[Records from a data collection]
---+---

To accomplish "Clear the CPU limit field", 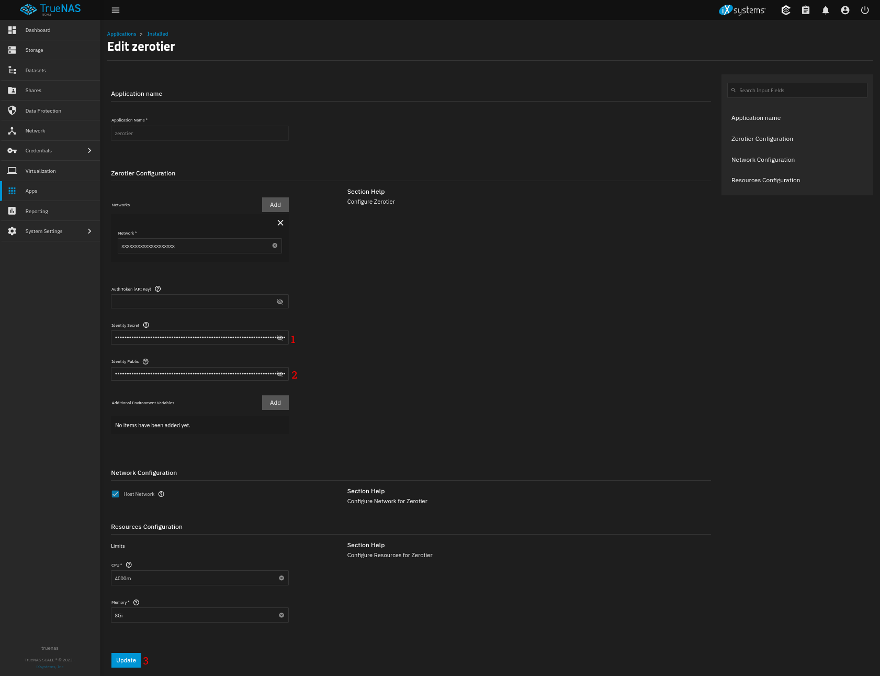I will pyautogui.click(x=281, y=578).
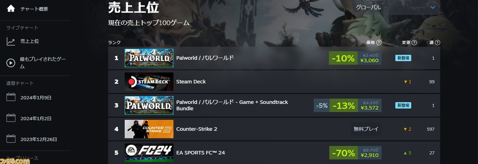
Task: Click the Palworld rank 1 thumbnail
Action: (x=149, y=58)
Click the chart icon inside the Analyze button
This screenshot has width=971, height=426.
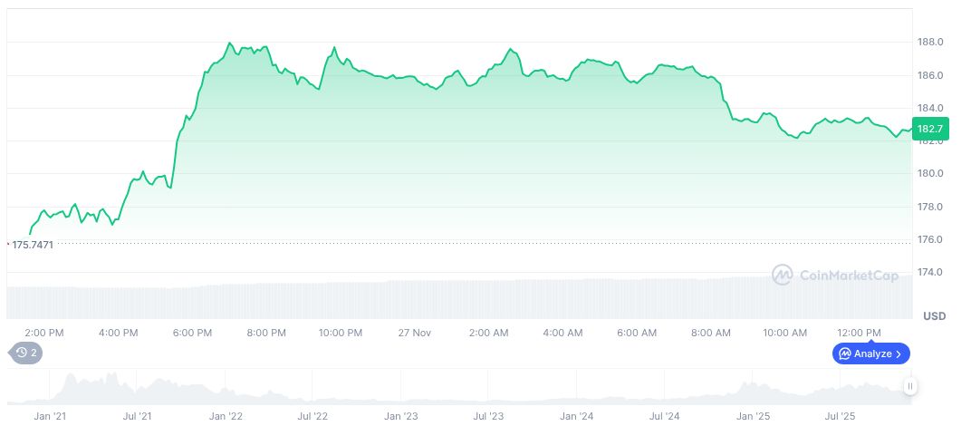point(845,353)
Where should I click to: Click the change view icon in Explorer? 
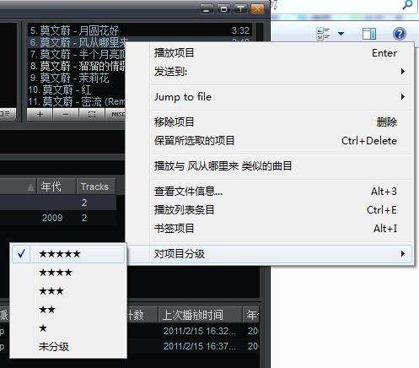[323, 34]

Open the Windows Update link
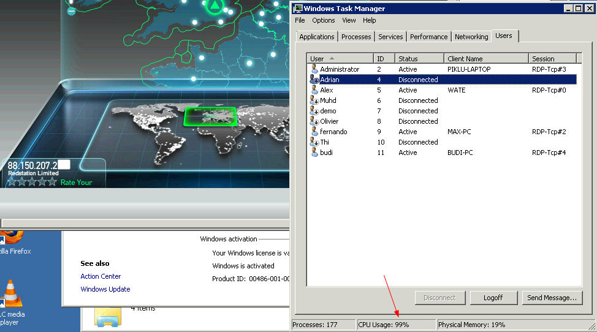point(105,289)
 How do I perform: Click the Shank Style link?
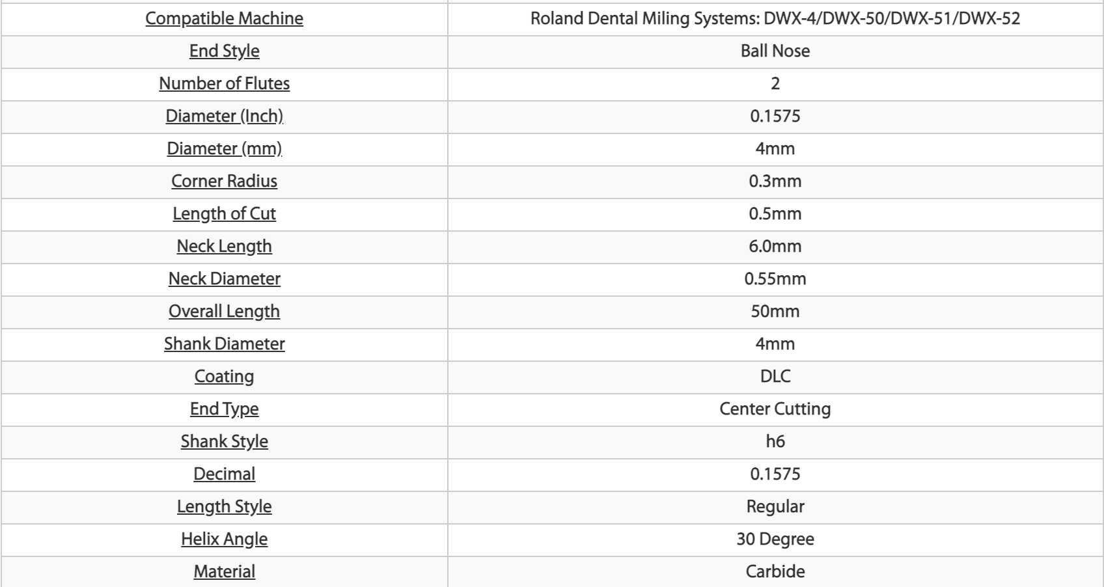pyautogui.click(x=224, y=441)
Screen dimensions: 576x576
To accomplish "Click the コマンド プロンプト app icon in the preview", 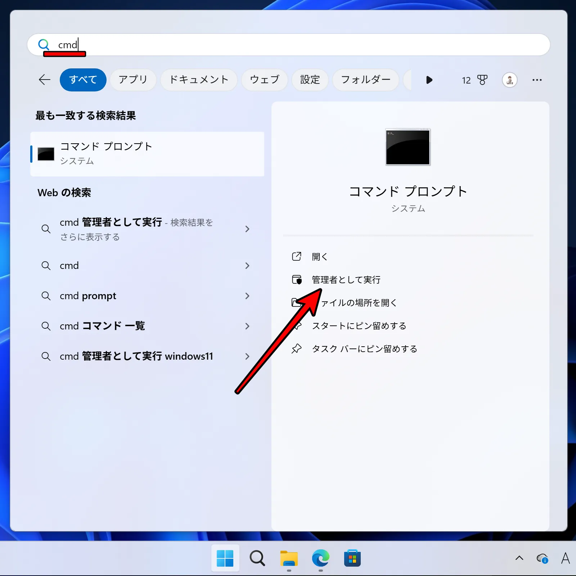I will [x=408, y=147].
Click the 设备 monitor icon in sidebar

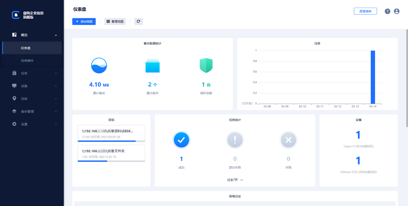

---+---

WRITTEN PROBLEM
List each line in the records above that contains the word "link".

RESULT OF THIS TASK
Open the Windows Update link
 How do I perform: Click the Shank Style link?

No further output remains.